So one of my best friends is having her first baby! I am very excited for her for so many reasons, and I admit-one of them is selfish. Since having my two boys 4 years ago life hasn't been the same. I no longer go to the "adult only" parties, my husband and I no longer go to see movies at the theater (that used to be one of our favorite activities) and "me time" has turned into "Mommy-I need...". So excuse me if I want all my friends to be in the same boat as me. Because, as we #working moms know, until you've lived it, it's hard to comprehend the changes that come with motherhood. Am I right?
The birth of your first is really profound though, I remember when Ben was born my husband and I were those helicopter parents you read about and think "Oh, I will NEVER be that parent!". Just you wait! Those first 2 nights at the hospital I remember feeling like a train hit me and I was completely unprepared for what lay ahead. We tracked every feeding, to the minute and ounce and every diaper change. We checked his breathing constantly to make sure he was still ok! I am known to kill plants (typically I either over water or underwater) so I had nightmares going into motherhood. Luckily since then we have figured it out and with the help of my mom friends and my family we have managed to raise our boys to this point.
One thing I'll tell you is as scary as motherhood is it forces you to get your *stuff* together. So what do I mean by that:
1. If you haven't got a budget yet, now is the ideal time to get one.
They say the average cost for the first year with your new baby is $13,000. That of course depends on where you live and very importantly if you have family that will be helping watch your new bundle of joy. Daycare in my neighborhood for full time (if you are a working mom) is anywhere between $15,000 to $21,000. That puts a little dent in your household budget!
2. Life insurance
Once we became parents, it became very clear that this little human being depended on us for EVERYTHING! I mean, he couldn't walk, talk, bathe himself, nothing. If something ever happened to us the least we could do was make sure there was money set aside to take care of our boys and get them an education, the rest I leave up to the guardians to figure out. Of course I get scared and sad thinking about the possibility of death like anybody else, but I am a financial planner-I plan for the good things in life, and the things I pray never happen to me or any of my clients. But just in case, I'm covered.
3. Education savings
I grew up in a family where education was highly valued. I remember my parents always said "As long as you have your education, you will never have to rely on anyone for anything". I am glad I took their advice and continued my career after having my kids, I love what I do and wouldn't change a thing. I also value the financial support I got as I pursued my bachelors and masters.

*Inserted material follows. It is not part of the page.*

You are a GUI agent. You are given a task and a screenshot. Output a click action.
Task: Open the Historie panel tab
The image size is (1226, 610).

I look at my sons and I recognize that most of us live in abundance. Toys are cheap and prevalent. I grew up having one Barbie and I had to share her with my older sister. If you had to guess, do you think I valued the Barbie more than my sons value all the toys that are cluttering their shared bedroom?
Based on my personal experiences I decided to open a college account for Ben once he was born (and now for Aydin too). The reason I like the 529 college savings account idea is two fold:
1. Tax advantages and higher potential growth than having the money sitting in a bank account. And the next time your child has a birthday, send a link to all your guests and family that you'd prefer a contribution to their college account than another toy you don't need.

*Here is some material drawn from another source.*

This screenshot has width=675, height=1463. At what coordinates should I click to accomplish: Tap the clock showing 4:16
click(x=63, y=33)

2. It's a gift that can keep on giving. Hopefully by the time my kids are college age, I'll be able to surprise them with a big lump sum that's available for them to pursue their education. It's the gift of knowledge, empowering them to pursue their passions in life and become productive members of society. It goes along the lines of "Give a man a fish, and you'll feed him for a day. Teach a man to fish, and you've fed him for a lifetime."
This is meant for educational purposes only. It should not be considered investment advice, nor does it constitute a recommendation to take a particular course of action. Please consult with a financial professional regarding your personal situation prior to making any financial related decisions.
Investors should consider the investment objectives, risks, charges, and expenses associated with 529 plans before investing; specific plan information is available in each issuer's official statement, which can be obtained from your financial professional. Be sure to read carefully before investing.
There is the risk that investments may not perform well enough to cover college costs as anticipated. Also, before investing, consider whether your state offers any favorable state tax benefits for 529 plan participation, and whether these benefits are contingent on joining the in-state 529 plan. Other state benefits may include financial aid, scholarship funds, and protection from creditors.